Analyzing AirBnB Listings - The Impact of 2015 Regulations
In this project, I analyze Airbnb listings in Paris with a focus on pricing trends and the impact of regulations introduced in 2015.
Table of contents
- 00. Project Overview
- 01. Data Overview & Preparation
- 02. Pricing Trends in Paris
- 03. Impact of 2015 Regulations
- 04. Key Insights
- 05. Conclusion
Project Overview
Context
As Airbnb has grown in popularity, many cities have introduced regulations to limit the number of properties listed. Paris, one of Airbnb’s most active markets, saw significant regulatory changes in 2015, aimed at curbing short-term rentals. This analysis is an exploration of the impact of 2015 regulations on pricing trends and market dynamics.

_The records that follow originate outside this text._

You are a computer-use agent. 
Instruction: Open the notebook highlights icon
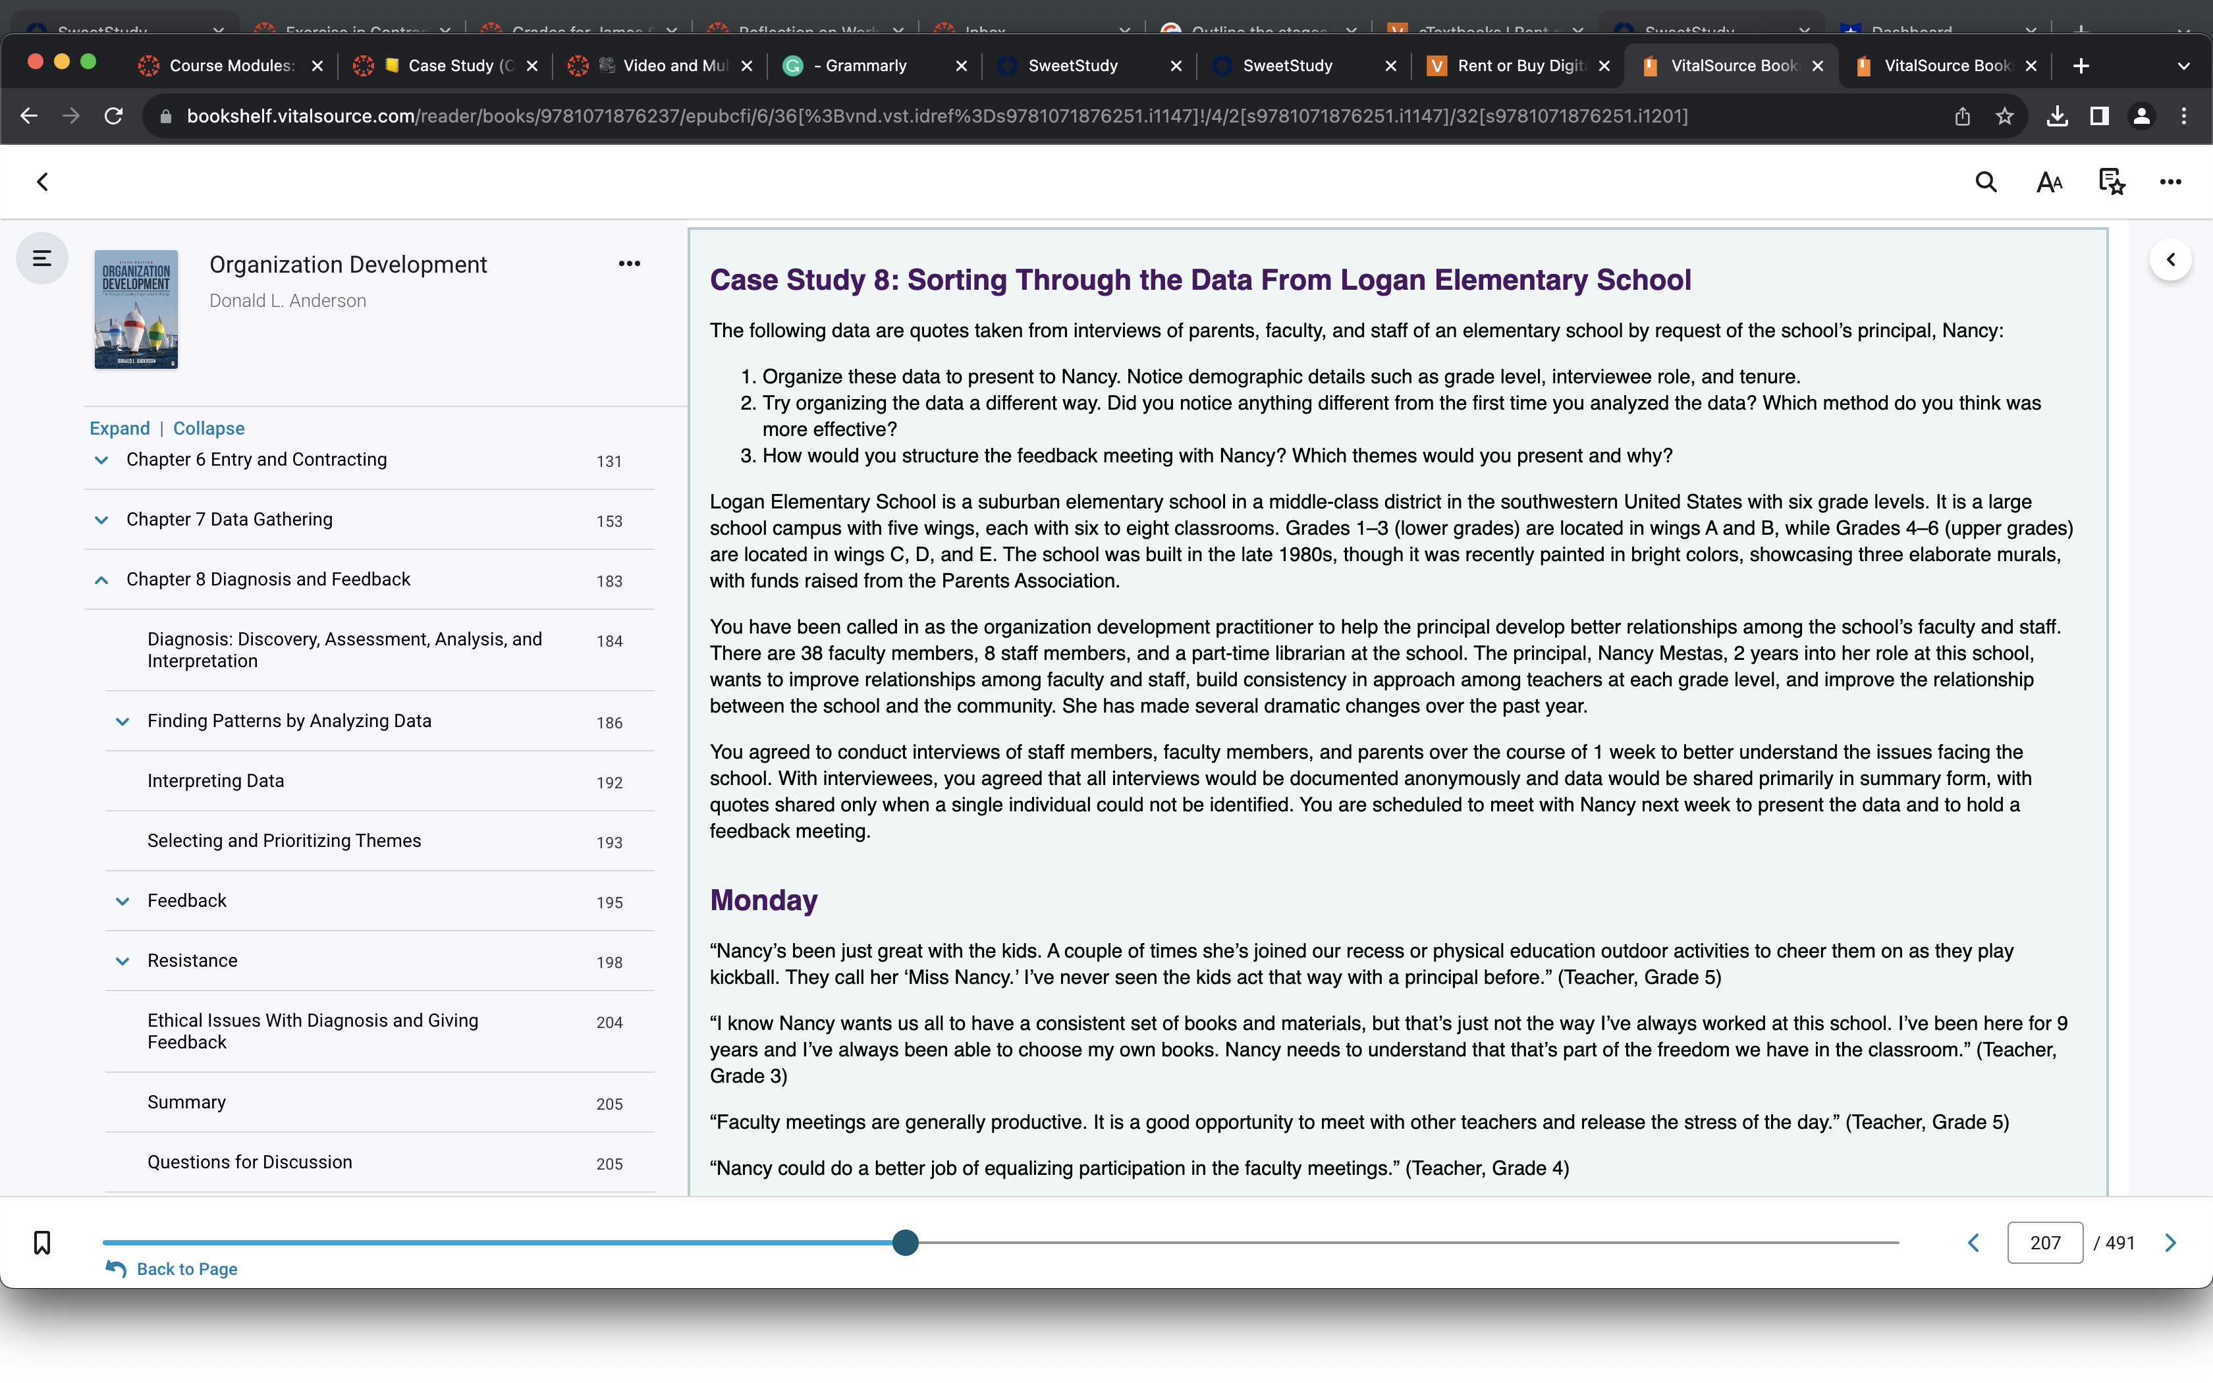point(2111,182)
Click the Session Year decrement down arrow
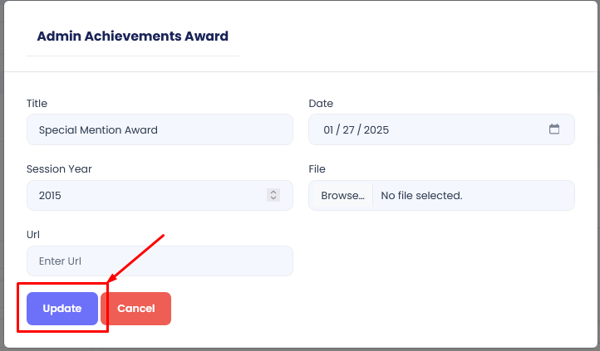 coord(273,199)
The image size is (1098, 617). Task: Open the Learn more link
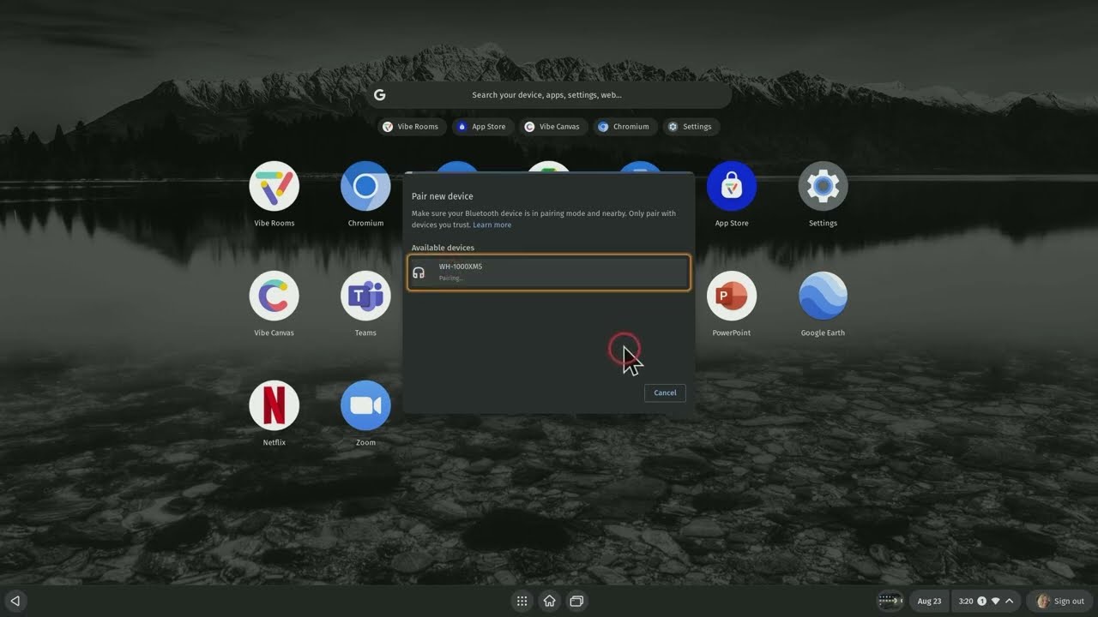(x=492, y=225)
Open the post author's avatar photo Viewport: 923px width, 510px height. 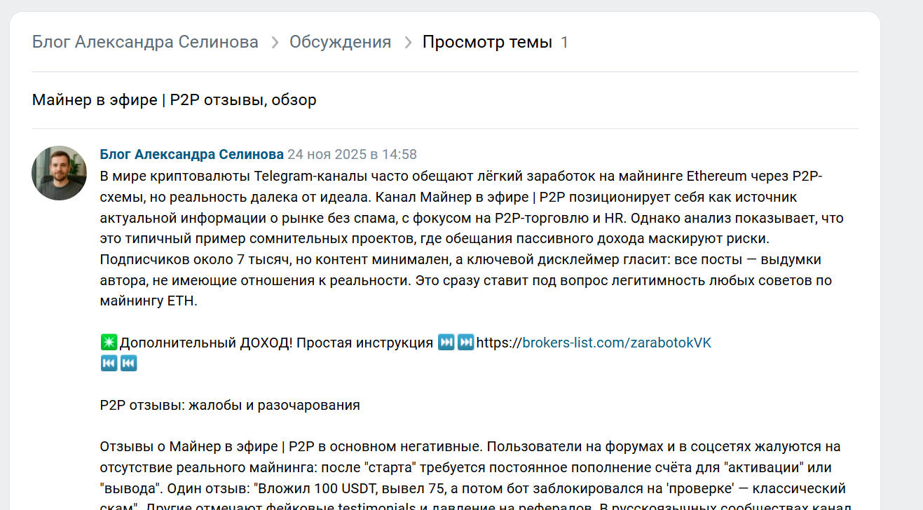pos(59,173)
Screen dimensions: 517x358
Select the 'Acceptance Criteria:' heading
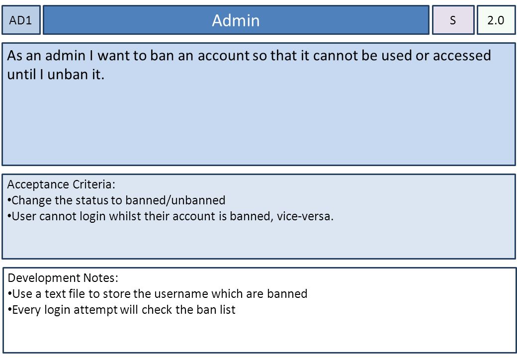tap(61, 184)
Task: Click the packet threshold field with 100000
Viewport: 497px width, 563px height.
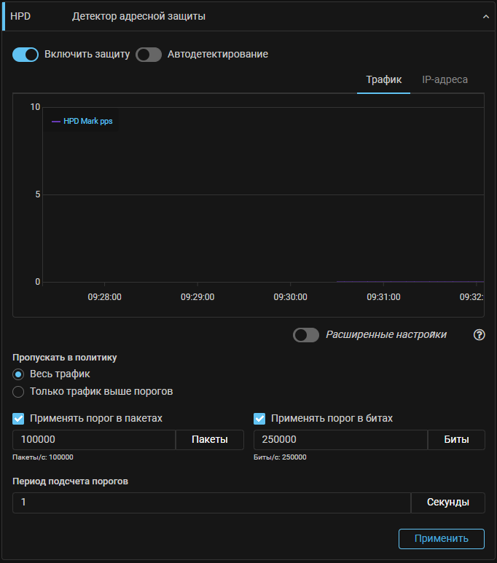Action: pos(93,440)
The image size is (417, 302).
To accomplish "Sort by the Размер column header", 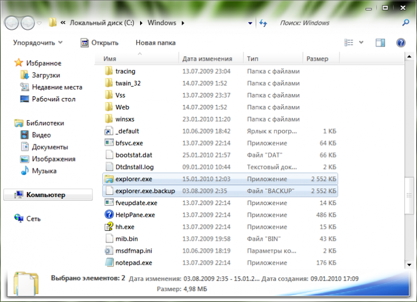I will tap(317, 58).
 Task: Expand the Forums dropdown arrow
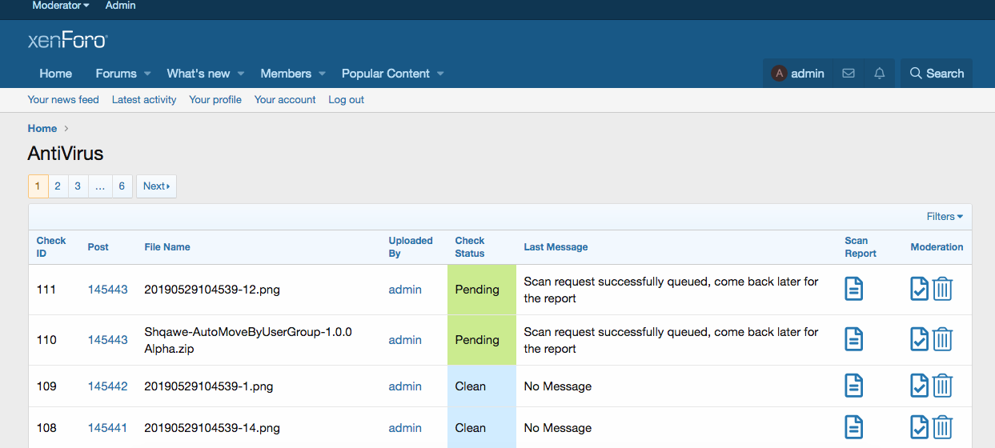(x=147, y=74)
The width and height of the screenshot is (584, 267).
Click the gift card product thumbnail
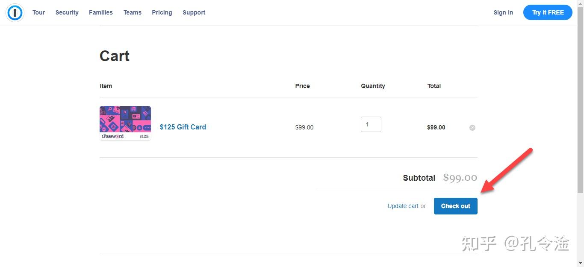coord(125,123)
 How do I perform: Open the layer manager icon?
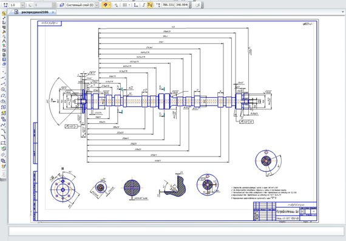pyautogui.click(x=62, y=5)
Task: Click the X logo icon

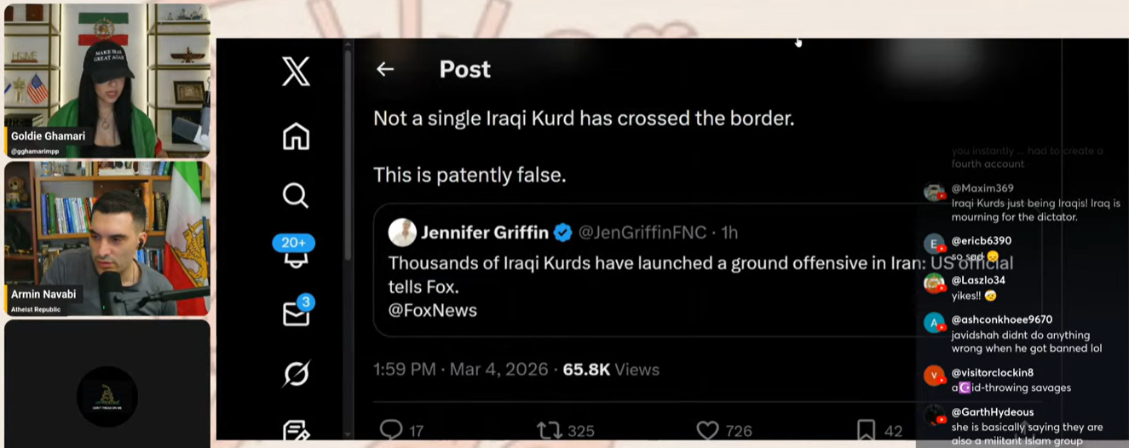Action: [x=296, y=71]
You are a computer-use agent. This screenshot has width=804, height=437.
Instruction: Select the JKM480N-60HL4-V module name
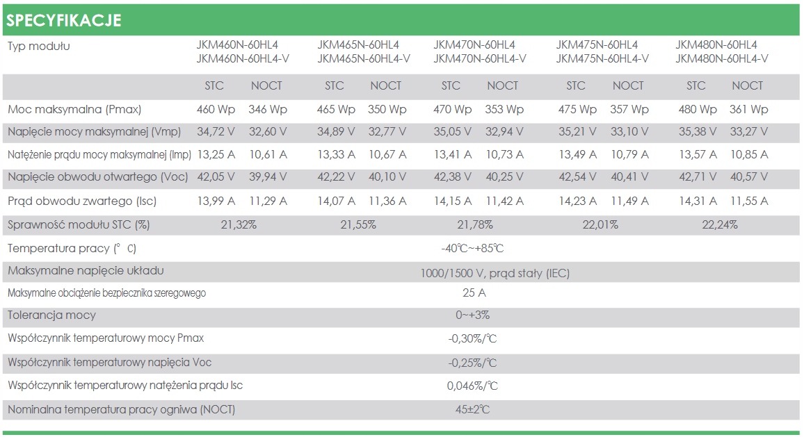[721, 58]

To achieve this, I analyzed Airbnb listing data for Paris, focusing on:
- Pricing trends across neighborhoods
- Price differences based on accommodation capacity
- The number of new hosts over time and potential effects from regulations
- And the overall effect of 2015 regulations on host activity and pricing
Actions
To conduct this analysis, the following steps were taken:
- Data was imported and cleaned
- Data was QA’d to ensure accurate analysis
- I filtered down the listings dataset to only Paris listings
- Data was reshaped (aggregated) for analysis
- I created a helper function to add a formatted subtitle
- A 1 page report with the relevant visualizations was created
Analysis TL;DR
- New hosts entering the Paris market dropped significantly in response to 2015 regulatory changes
- Despite a drop in listings in response to regulatory changes, the average listing price continued to rise until a recent drop in 2022, this could potentially be attributed to market adjustments
- Elysee was the most expensive neighorhood.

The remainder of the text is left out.